Acontece que no teu léxico
andam surgindo palavras novas, mais rebuscadas. A tua gramática interna está se
ampliando cada vez mais, e mais ligeiro do que a gente imaginava. A
consequência disso é que nosso poder de argumentação – aquele bobinho para
criancinhas – passou a minguar. Com isso eu e a mamãe temos de experimentar
cada vez mais a difícil arte do convencimento. Difícil porque, a priori, tua inclinação e ir de encontro (e não ao encontro) do que a gente quer.

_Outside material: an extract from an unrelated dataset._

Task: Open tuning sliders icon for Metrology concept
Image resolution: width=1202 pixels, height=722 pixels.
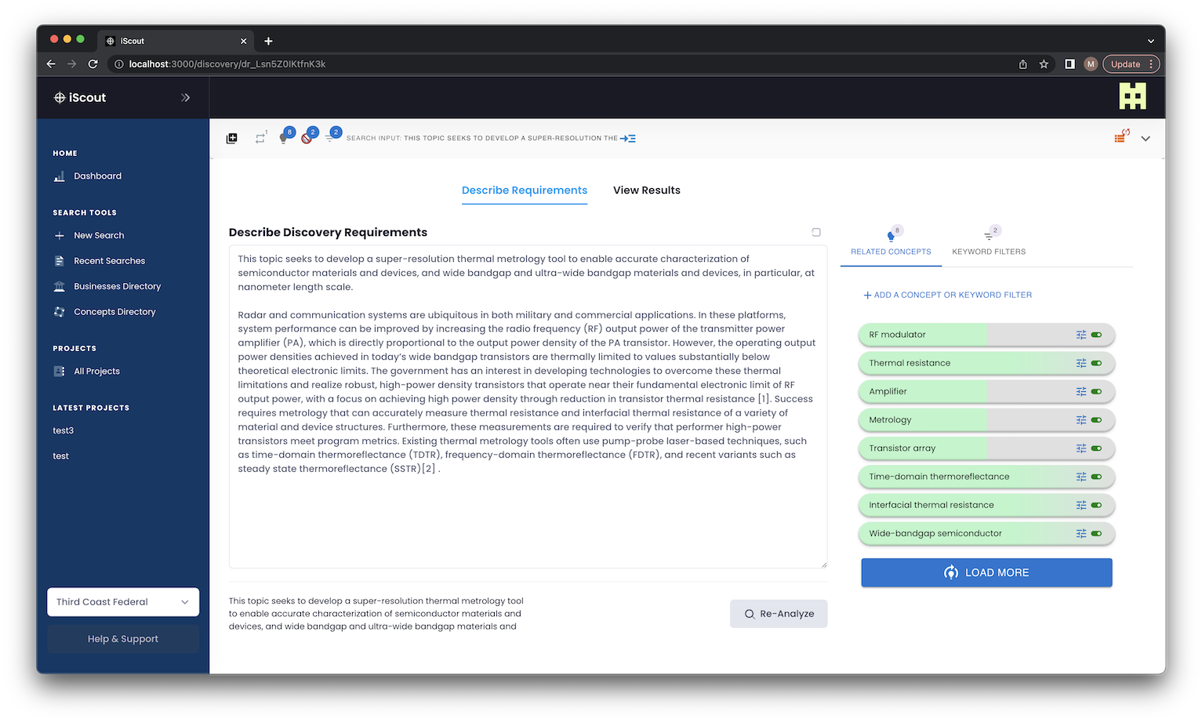Action: point(1080,420)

Agora tu já entendes o que
significa, na prática, não poder engolir. Quando tu comes azeitonas, por
exemplo, a gente sempre te orientou: ‘o caroço não pode ser engolido, se não
tranca no pescocinho da Flor’! imaginando-se verdadeiro o adágio “água mole em
pedra dura tanto bate até que fura”, tu soubeste apreender essa história de
engolir ou não.
Nesse final de semana tu
disseste algo que achei tão lindo.
Pediste um chiclete.
Demos-te.
Mas acompanhado de todo um
discurso sobre o cuidado com a goma de mascar.
A tua resposta?
“tá bom, eu só vou engolir
o gostinho”.
Filha, a tua vida trouxe mais vida
para a minha vida.
Eu te amo, filha.
NOTA
A foto foi tirada pelo celular lá na
casa da vovó Jussara no final de 2012. Lá o pátio é bem grande, então
aproveitamos e levamos a tua bicicleta para que tu andasses sem que nos
preocupássemos. Quanto à poesia usada como epíteto, tanto eu quanto a mamãe conhecemos mais a versão dos Paralamas do Sucesso; no entanto, a composição (autoria do texto) prioritariamente - numa rápida pesquisa na web - atribui-se a Herbert Vianna ou Cazuza. Optei pelo primeiro por ter conhecido a música a partir da voz dele.